Task directions: Reproduce the entire listing below, line for line, with no changes.

Source material:
========
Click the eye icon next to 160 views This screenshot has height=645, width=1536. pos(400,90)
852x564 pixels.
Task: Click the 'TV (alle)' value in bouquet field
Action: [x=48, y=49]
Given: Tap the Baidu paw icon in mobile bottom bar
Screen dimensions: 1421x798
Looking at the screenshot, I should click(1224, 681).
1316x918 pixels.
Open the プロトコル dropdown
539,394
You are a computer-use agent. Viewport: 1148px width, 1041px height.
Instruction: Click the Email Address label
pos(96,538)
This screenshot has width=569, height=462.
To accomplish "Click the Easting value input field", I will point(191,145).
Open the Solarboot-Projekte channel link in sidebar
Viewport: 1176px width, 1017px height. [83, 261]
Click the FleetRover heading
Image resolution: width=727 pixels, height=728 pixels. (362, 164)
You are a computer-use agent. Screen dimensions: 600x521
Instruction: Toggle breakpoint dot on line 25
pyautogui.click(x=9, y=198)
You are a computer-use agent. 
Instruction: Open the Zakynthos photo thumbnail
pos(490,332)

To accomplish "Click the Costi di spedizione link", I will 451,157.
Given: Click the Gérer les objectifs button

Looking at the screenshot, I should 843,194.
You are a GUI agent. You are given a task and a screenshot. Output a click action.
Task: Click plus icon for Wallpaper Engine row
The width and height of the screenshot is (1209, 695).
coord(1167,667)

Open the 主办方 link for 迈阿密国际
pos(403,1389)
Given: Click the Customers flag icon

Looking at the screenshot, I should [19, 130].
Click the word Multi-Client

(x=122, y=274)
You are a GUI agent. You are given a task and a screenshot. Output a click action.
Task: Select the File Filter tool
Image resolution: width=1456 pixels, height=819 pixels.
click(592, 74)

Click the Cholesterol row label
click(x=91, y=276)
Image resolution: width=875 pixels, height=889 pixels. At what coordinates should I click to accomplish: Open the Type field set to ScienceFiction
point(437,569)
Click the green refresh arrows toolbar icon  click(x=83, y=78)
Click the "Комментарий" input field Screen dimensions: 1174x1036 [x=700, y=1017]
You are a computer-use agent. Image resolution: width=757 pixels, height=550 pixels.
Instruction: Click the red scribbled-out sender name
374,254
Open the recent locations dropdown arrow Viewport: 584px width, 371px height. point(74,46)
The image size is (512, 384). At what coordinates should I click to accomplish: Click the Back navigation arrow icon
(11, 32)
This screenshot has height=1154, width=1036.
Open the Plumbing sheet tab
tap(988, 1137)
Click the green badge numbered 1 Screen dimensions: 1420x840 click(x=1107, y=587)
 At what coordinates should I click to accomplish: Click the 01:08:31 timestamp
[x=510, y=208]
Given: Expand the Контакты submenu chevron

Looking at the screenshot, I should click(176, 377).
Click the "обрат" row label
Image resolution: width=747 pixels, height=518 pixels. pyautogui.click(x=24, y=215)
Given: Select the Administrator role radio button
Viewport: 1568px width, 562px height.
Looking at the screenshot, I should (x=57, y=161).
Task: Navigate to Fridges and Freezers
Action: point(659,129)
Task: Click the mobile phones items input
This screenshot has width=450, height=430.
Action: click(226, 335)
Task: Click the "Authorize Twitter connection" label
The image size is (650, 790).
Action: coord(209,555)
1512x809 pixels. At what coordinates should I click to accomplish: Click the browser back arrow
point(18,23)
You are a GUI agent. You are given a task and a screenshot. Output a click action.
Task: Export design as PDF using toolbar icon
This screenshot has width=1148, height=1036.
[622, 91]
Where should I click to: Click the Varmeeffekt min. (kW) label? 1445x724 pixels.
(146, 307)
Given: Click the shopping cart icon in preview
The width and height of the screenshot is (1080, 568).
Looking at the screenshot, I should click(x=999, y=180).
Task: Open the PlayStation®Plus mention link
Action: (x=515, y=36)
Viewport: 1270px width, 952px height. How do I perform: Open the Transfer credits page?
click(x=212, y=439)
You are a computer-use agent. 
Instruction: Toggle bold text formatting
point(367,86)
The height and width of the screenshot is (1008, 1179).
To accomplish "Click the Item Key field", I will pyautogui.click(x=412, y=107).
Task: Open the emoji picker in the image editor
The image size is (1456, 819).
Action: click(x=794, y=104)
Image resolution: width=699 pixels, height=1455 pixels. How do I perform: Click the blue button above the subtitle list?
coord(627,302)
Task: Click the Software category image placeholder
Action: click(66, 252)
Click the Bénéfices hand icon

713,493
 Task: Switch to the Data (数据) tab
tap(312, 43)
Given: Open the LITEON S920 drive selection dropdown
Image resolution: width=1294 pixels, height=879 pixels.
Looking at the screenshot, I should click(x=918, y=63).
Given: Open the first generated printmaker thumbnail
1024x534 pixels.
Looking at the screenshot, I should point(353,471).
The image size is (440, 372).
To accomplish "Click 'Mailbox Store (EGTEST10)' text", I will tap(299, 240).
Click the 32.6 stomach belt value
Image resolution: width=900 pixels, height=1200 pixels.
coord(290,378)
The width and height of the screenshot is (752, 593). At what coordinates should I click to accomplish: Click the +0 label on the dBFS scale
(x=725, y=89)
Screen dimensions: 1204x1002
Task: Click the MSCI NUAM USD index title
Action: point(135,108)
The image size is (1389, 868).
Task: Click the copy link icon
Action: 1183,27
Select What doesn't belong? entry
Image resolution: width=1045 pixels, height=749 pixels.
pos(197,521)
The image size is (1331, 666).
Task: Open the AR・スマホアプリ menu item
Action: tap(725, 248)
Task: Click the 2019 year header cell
========
Finished answer:
Click the eye icon next to 160 views This screenshot has height=645, width=1536. pos(400,90)
852x564 pixels.
Task: Click the 'TV (alle)' value in bouquet field
Action: [x=48, y=49]
Given: Tap the Baidu paw icon in mobile bottom bar
Screen dimensions: 1421x798
Looking at the screenshot, I should click(1224, 681).
1316x918 pixels.
Open the プロトコル dropdown
539,394
You are a computer-use agent. Viewport: 1148px width, 1041px height.
Instruction: Click the Email Address label
pos(96,538)
This screenshot has width=569, height=462.
To accomplish "Click the Easting value input field", I will point(191,145).
Open the Solarboot-Projekte channel link in sidebar
Viewport: 1176px width, 1017px height. [83, 261]
Click the FleetRover heading
Image resolution: width=727 pixels, height=728 pixels. (362, 164)
You are a computer-use agent. Screen dimensions: 600x521
Instruction: Toggle breakpoint dot on line 25
pyautogui.click(x=9, y=198)
You are a computer-use agent. 
Instruction: Open the Zakynthos photo thumbnail
pos(490,332)

To accomplish "Click the Costi di spedizione link", I will 451,157.
Given: Click the Gérer les objectifs button

Looking at the screenshot, I should 843,194.
You are a GUI agent. You are given a task and a screenshot. Output a click action.
Task: Click plus icon for Wallpaper Engine row
The width and height of the screenshot is (1209, 695).
coord(1167,667)

Open the 主办方 link for 迈阿密国际
pos(403,1389)
Given: Click the Customers flag icon

Looking at the screenshot, I should [19, 130].
Click the word Multi-Client

(x=122, y=274)
You are a GUI agent. You are given a task and a screenshot. Output a click action.
Task: Select the File Filter tool
Image resolution: width=1456 pixels, height=819 pixels.
click(592, 74)

Click the Cholesterol row label
click(x=91, y=276)
Image resolution: width=875 pixels, height=889 pixels. At what coordinates should I click to accomplish: Open the Type field set to ScienceFiction
point(437,569)
Click the green refresh arrows toolbar icon  click(x=83, y=78)
Click the "Комментарий" input field Screen dimensions: 1174x1036 [x=700, y=1017]
You are a computer-use agent. Image resolution: width=757 pixels, height=550 pixels.
Instruction: Click the red scribbled-out sender name
374,254
Open the recent locations dropdown arrow Viewport: 584px width, 371px height. point(74,46)
The image size is (512, 384). At what coordinates should I click to accomplish: Click the Back navigation arrow icon
(11, 32)
This screenshot has height=1154, width=1036.
Open the Plumbing sheet tab
tap(988, 1137)
Click the green badge numbered 1 Screen dimensions: 1420x840 click(x=1107, y=587)
 At what coordinates should I click to accomplish: Click the 01:08:31 timestamp
[x=510, y=208]
Given: Expand the Контакты submenu chevron

Looking at the screenshot, I should click(176, 377).
Click the "обрат" row label
Image resolution: width=747 pixels, height=518 pixels. pyautogui.click(x=24, y=215)
Given: Select the Administrator role radio button
Viewport: 1568px width, 562px height.
Looking at the screenshot, I should (x=57, y=161).
Task: Navigate to Fridges and Freezers
Action: point(659,129)
Task: Click the mobile phones items input
This screenshot has width=450, height=430.
Action: click(226, 335)
Task: Click the "Authorize Twitter connection" label
The image size is (650, 790).
Action: coord(209,555)
1512x809 pixels. At what coordinates should I click to accomplish: Click the browser back arrow
point(18,23)
You are a GUI agent. You are given a task and a screenshot. Output a click action.
Task: Export design as PDF using toolbar icon
This screenshot has width=1148, height=1036.
[622, 91]
Where should I click to: Click the Varmeeffekt min. (kW) label? 1445x724 pixels.
(146, 307)
Given: Click the shopping cart icon in preview
The width and height of the screenshot is (1080, 568).
Looking at the screenshot, I should click(x=999, y=180).
Task: Open the PlayStation®Plus mention link
Action: (x=515, y=36)
Viewport: 1270px width, 952px height. How do I perform: Open the Transfer credits page?
click(x=212, y=439)
You are a computer-use agent. 
Instruction: Toggle bold text formatting
point(367,86)
The height and width of the screenshot is (1008, 1179).
To accomplish "Click the Item Key field", I will pyautogui.click(x=412, y=107).
Task: Open the emoji picker in the image editor
The image size is (1456, 819).
Action: click(x=794, y=104)
Image resolution: width=699 pixels, height=1455 pixels. How do I perform: Click the blue button above the subtitle list?
coord(627,302)
Task: Click the Software category image placeholder
Action: click(66, 252)
Click the Bénéfices hand icon

713,493
 Task: Switch to the Data (数据) tab
tap(312, 43)
Given: Open the LITEON S920 drive selection dropdown
Image resolution: width=1294 pixels, height=879 pixels.
Looking at the screenshot, I should click(x=918, y=63).
Given: Open the first generated printmaker thumbnail
1024x534 pixels.
Looking at the screenshot, I should point(353,471).
The image size is (440, 372).
To accomplish "Click 'Mailbox Store (EGTEST10)' text", I will tap(299, 240).
Click the 32.6 stomach belt value
Image resolution: width=900 pixels, height=1200 pixels.
coord(290,378)
The width and height of the screenshot is (752, 593). At what coordinates should I click to accomplish: Click the +0 label on the dBFS scale
(x=725, y=89)
Screen dimensions: 1204x1002
Task: Click the MSCI NUAM USD index title
Action: point(135,108)
The image size is (1389, 868).
Task: Click the copy link icon
Action: 1183,27
Select What doesn't belong? entry
Image resolution: width=1045 pixels, height=749 pixels.
pos(197,521)
The image size is (1331, 666).
Task: Open the AR・スマホアプリ menu item
Action: tap(725, 248)
Task: Click the 2019 year header cell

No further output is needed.